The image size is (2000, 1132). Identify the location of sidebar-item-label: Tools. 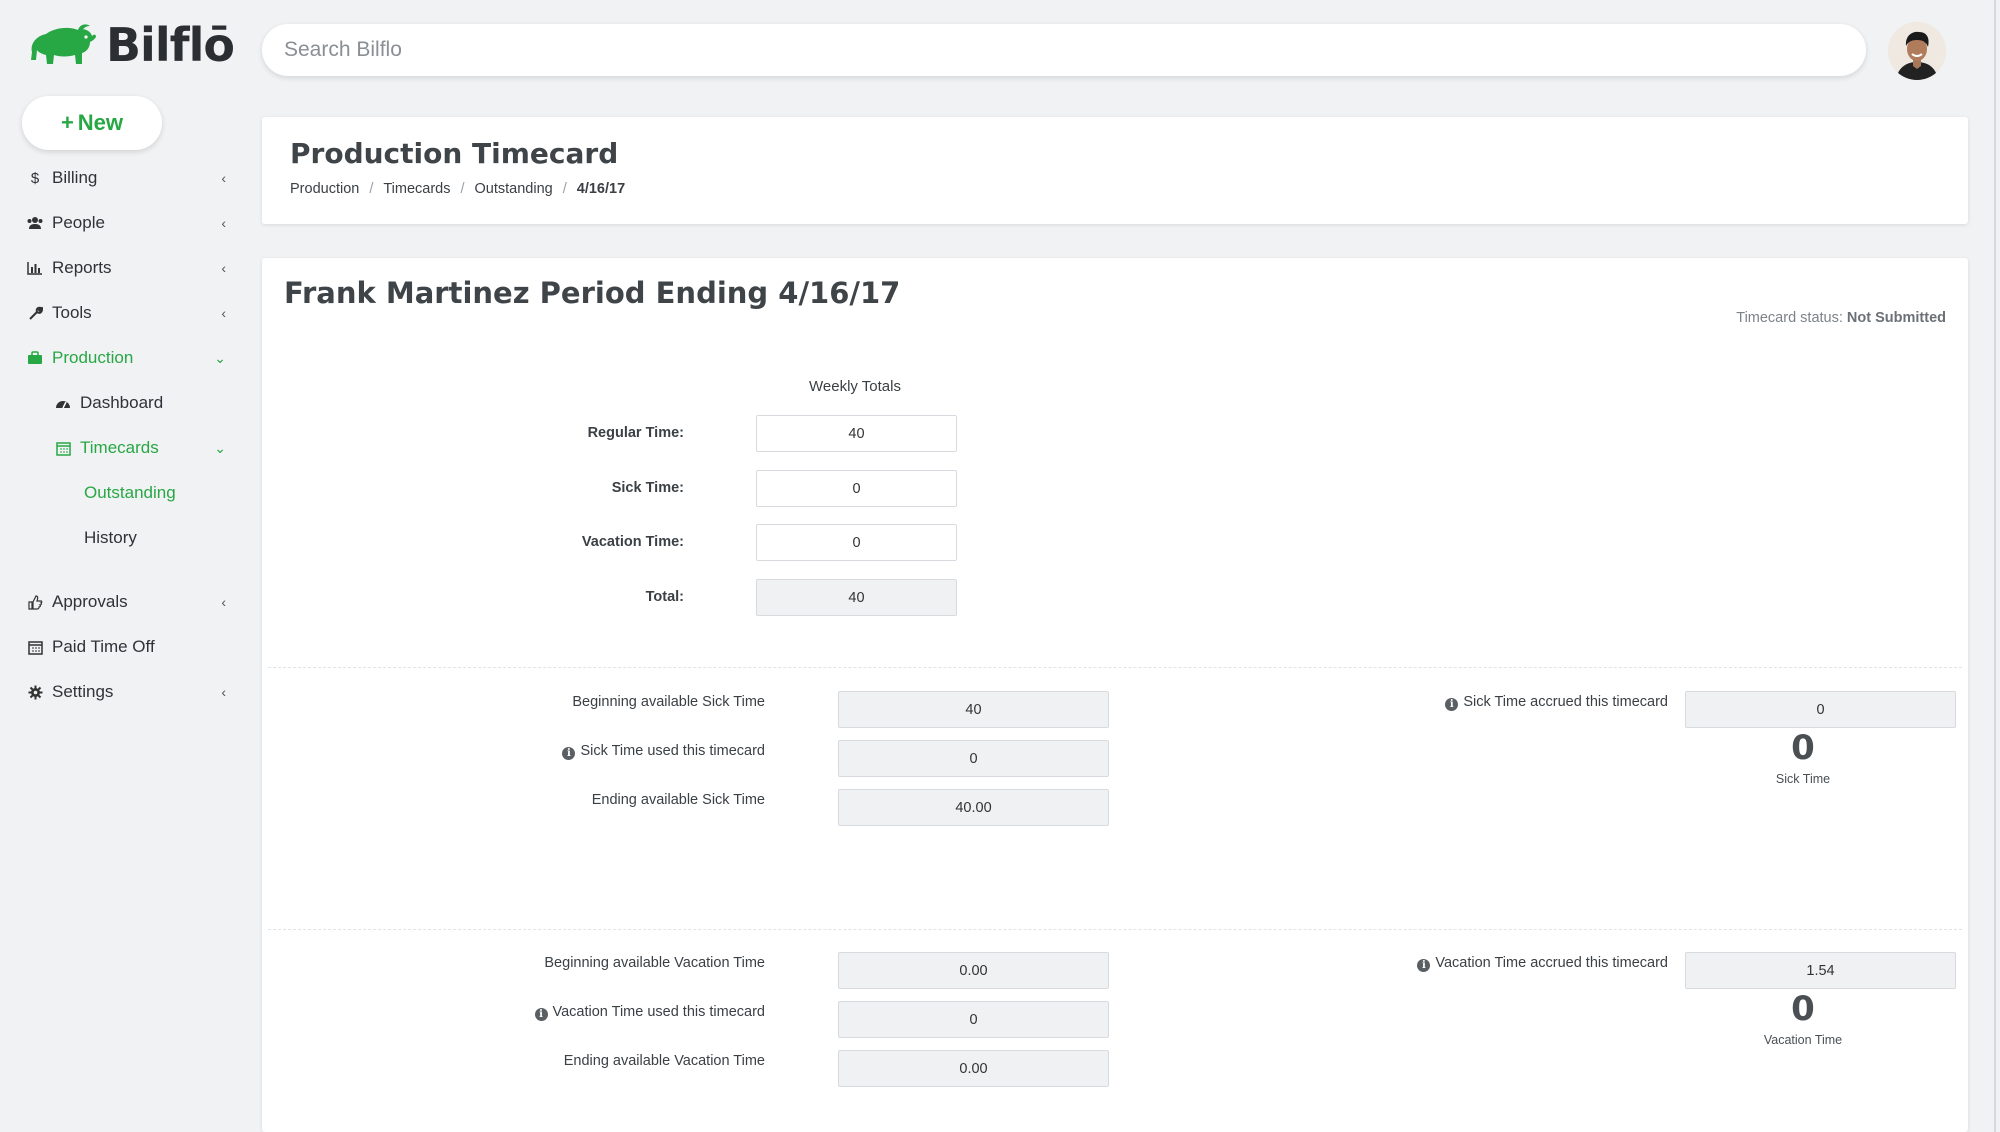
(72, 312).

------------

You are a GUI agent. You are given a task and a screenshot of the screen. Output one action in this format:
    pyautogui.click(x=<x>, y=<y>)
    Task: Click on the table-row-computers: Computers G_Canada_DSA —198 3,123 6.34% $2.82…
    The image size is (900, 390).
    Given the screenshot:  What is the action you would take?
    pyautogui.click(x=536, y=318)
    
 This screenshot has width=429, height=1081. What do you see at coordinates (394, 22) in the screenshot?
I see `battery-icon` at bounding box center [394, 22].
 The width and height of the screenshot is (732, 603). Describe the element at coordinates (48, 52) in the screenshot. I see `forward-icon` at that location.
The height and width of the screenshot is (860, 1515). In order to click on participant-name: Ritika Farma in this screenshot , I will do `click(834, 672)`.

------------

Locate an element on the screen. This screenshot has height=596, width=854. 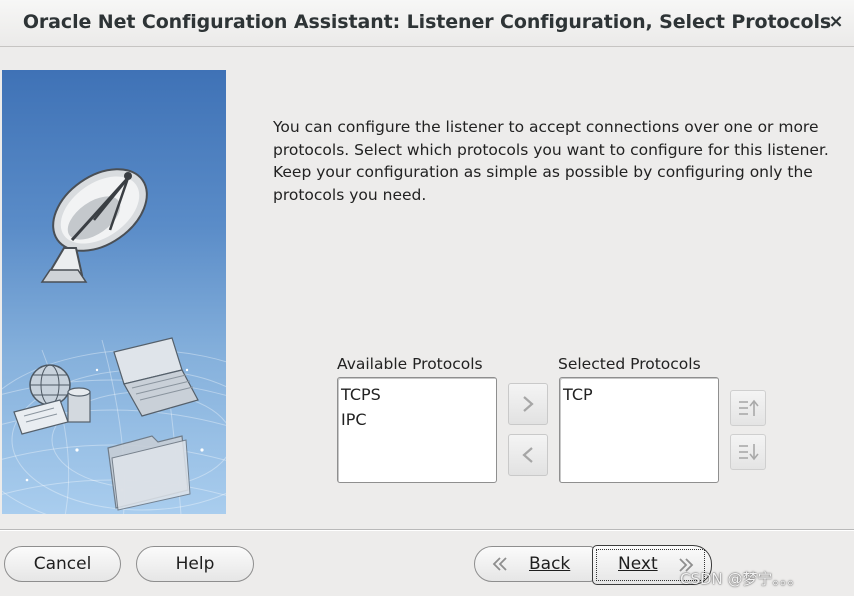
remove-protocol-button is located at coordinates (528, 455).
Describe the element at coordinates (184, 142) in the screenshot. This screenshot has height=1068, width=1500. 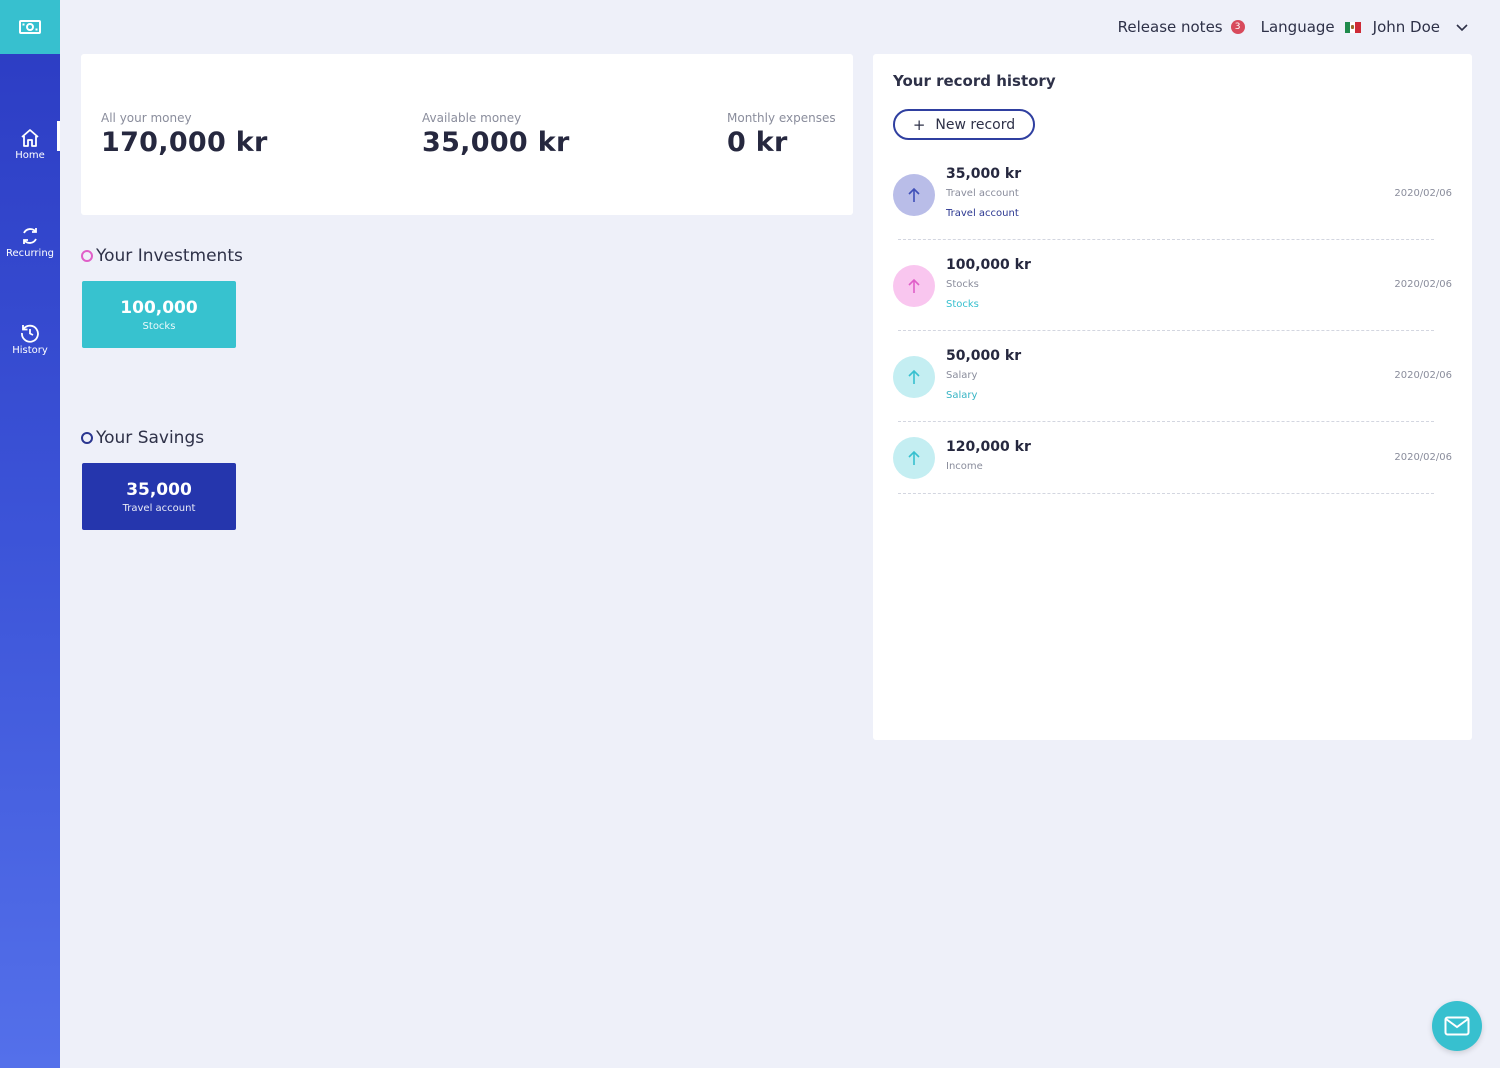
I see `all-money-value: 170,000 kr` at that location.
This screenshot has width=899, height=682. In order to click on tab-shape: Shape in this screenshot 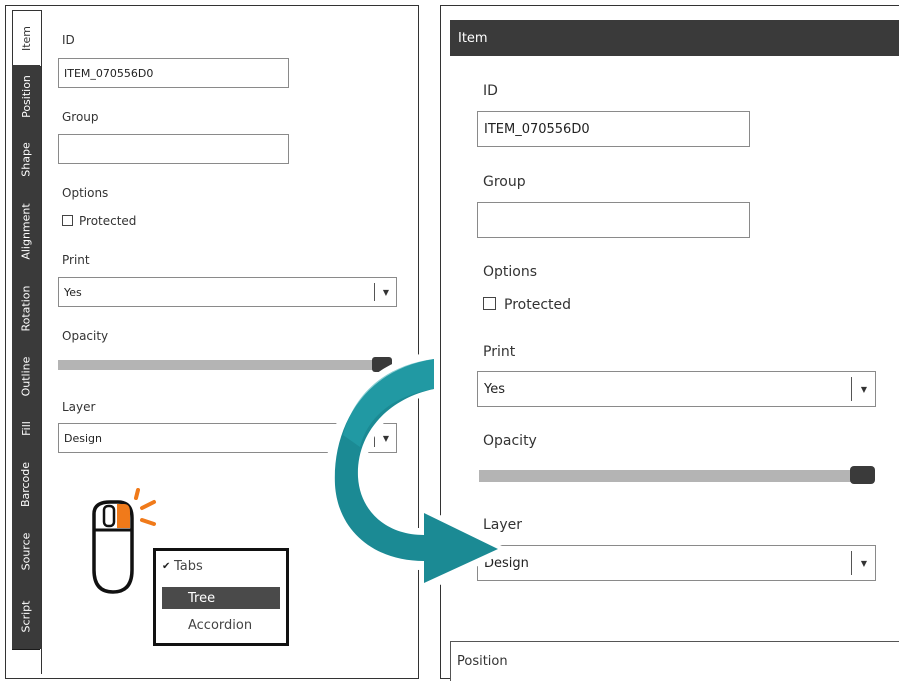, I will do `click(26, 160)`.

------------

Action item:
Please reproduce the entries above verbatim, from the line containing "You are a GUI" up to and including the line containing "center [394, 22].".

Written solution:
You are a GUI agent. You are given a task and a screenshot of the screen. Output one action in this format:
    pyautogui.click(x=<x>, y=<y>)
    Task: Click on the table-row-computers: Computers G_Canada_DSA —198 3,123 6.34% $2.82…
    The image size is (900, 390).
    Given the screenshot:  What is the action you would take?
    pyautogui.click(x=536, y=318)
    
 This screenshot has width=429, height=1081. What do you see at coordinates (394, 22) in the screenshot?
I see `battery-icon` at bounding box center [394, 22].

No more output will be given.